### [EXERCICE]
Relevez tous les noms de lieux géographiques mentionnés dans l'extrait sur les préraphaélites.

### [EXTRAIT DU TEXTE]
= = =

Dans cette famille d’exilés italiens, Dante Gabriel Rossetti a reçu le prénom du poète adoré de son père devenu aveugle, qui lui a fait apprendre ses vers par cœur pour les lui réciter. L’arrivée d’Elizabeth Siddal avec Deverell sera le grand moment de la soirée. La jeune ouvrière va tout lâcher pour vivre avec Rossetti et poser pour lui et ses amis. Sa beauté le fascine, mais c’est dans les bas quartiers de Londres que le peintre erre la nuit – « Croiser longtemps le regard d’une fille était toute sa vie. »

En signant trois colonnes dans le Times en faveur des préraphaélites, John Ruskin se rapproche d’eux et d’abord de Millais, qu’il invite chez lui. A trente-deux ans, le critique d’art est attiré par le symbolisme étonnant de ces peintres, les met en garde contre trop de romantisme. Chez les Ruskin, Millais découvre un couple peu assorti. Euphemia ne semble pas heureuse et lui dit : « ici, tout est clair et rangé, ici on ne vit pas vraiment. »

Rossetti a décliné l’invitation, seule compte pour lui Elizabeth Siddal, qui devient à ses yeux bien plus qu’un modèle. Il lui apprend à dessiner, elle devient sa Béatrice, il l’appelle Lizzie ou The Sid. Dans l’atelier de Millais, elle pose pour Ophélie dans une baignoire d’eau chaude ; il la peint dans l’espace laissé libre sur la toile où il a déjà peint la rivière Hogsmill sur place, dans le Surrey.

= = =

### [ENTRÉES]
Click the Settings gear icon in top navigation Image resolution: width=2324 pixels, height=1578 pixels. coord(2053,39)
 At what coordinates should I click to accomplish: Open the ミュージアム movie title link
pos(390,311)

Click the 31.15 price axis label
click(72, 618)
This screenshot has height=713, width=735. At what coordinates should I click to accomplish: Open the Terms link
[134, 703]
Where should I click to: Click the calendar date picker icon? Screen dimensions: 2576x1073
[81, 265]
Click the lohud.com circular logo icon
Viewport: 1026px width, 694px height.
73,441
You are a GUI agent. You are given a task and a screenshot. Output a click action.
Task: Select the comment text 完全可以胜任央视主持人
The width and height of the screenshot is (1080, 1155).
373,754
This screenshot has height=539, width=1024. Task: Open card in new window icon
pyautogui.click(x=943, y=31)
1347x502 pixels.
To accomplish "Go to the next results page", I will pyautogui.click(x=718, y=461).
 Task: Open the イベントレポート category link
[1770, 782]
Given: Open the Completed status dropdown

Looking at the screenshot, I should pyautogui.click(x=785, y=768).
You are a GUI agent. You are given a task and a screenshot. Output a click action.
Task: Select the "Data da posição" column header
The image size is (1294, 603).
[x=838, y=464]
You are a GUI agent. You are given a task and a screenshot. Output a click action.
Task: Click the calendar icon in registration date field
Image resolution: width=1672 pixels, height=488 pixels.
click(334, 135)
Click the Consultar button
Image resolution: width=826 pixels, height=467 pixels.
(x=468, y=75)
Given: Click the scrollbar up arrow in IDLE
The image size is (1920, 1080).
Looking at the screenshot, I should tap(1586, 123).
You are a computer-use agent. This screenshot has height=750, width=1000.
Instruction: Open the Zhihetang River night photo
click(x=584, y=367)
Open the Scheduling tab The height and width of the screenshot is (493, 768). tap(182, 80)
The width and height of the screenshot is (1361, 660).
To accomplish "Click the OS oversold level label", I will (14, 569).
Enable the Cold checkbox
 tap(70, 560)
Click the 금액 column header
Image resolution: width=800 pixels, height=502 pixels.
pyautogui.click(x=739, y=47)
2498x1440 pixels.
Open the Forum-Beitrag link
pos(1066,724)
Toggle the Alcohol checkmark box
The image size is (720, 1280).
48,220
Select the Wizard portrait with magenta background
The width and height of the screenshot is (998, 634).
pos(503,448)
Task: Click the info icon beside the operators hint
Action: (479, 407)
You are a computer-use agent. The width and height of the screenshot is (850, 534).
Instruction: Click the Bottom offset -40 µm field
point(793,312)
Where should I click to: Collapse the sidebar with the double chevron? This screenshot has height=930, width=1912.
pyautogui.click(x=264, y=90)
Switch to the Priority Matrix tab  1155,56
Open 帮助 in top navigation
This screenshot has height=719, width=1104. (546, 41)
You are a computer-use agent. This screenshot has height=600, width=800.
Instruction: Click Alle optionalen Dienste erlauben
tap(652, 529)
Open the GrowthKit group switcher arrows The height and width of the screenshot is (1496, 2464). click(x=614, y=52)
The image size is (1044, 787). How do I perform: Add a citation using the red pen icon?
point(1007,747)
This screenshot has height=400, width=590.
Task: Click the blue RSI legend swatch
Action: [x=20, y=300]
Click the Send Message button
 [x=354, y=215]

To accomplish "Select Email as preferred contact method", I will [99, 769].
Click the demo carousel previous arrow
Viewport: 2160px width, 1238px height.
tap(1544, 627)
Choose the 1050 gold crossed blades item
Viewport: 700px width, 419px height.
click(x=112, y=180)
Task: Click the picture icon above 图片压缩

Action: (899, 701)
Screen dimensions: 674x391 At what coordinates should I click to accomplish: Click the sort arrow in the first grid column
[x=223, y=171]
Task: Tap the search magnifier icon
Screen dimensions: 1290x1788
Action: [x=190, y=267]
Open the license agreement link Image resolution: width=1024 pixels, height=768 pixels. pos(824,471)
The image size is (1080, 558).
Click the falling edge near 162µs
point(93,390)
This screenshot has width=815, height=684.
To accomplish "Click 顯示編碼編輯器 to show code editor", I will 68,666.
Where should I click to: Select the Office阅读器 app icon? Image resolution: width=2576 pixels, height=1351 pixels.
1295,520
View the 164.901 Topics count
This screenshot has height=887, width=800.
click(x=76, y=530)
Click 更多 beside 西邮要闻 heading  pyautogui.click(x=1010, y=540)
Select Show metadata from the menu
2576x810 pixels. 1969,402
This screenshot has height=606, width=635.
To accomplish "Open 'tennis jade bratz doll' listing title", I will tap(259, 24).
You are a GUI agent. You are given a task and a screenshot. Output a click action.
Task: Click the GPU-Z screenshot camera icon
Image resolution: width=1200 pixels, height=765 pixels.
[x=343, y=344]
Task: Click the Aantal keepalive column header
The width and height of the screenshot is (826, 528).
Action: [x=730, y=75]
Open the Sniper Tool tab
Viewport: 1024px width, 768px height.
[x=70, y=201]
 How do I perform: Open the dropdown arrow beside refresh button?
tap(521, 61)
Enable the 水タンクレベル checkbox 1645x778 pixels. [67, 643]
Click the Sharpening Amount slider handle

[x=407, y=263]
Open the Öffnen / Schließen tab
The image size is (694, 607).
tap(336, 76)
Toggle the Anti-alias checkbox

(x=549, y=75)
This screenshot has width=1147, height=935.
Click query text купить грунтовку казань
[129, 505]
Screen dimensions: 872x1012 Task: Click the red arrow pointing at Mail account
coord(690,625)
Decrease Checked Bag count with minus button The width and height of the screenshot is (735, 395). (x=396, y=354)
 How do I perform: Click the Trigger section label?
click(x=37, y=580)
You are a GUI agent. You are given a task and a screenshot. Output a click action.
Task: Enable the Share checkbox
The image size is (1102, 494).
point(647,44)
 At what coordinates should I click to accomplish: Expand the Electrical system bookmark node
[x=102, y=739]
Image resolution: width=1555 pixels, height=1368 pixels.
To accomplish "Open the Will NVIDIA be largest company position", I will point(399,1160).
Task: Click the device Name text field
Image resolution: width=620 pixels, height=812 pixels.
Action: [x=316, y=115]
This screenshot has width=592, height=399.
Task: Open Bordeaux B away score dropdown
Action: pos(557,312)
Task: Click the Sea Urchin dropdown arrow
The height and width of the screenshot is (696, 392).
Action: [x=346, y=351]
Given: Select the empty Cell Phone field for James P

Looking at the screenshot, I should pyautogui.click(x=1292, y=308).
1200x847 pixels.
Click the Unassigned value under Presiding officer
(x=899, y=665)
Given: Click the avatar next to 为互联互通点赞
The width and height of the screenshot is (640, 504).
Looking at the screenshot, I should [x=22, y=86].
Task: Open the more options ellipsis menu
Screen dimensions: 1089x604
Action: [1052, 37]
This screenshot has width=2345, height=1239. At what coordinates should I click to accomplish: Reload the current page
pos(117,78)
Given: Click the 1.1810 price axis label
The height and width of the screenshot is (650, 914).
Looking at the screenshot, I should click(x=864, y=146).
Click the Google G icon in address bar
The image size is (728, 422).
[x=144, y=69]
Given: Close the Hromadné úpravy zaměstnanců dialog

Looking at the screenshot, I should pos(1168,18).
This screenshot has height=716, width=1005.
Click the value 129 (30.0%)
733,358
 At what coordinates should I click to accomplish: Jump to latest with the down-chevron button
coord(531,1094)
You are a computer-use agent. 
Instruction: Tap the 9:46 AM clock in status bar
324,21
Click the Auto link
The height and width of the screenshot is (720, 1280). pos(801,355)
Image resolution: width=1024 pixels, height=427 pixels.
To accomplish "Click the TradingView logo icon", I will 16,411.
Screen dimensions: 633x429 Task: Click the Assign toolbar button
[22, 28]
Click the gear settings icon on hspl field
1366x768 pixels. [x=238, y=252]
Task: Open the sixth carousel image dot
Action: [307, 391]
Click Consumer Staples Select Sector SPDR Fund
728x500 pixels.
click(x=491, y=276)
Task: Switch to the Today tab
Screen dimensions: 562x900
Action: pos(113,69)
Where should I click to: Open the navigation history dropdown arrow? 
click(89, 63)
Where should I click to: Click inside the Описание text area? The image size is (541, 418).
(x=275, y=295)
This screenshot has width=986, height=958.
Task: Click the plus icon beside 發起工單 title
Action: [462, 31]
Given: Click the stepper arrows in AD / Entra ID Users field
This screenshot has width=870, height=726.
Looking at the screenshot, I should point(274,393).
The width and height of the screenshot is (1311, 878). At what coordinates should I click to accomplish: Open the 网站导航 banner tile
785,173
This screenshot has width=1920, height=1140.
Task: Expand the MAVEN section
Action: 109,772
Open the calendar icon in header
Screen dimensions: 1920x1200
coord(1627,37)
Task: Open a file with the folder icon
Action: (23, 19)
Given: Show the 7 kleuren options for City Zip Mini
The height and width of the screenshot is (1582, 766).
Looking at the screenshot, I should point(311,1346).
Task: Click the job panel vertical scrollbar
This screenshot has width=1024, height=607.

= = =

### [RÉPONSE]
Londres, la rivière Hogsmill, le Surrey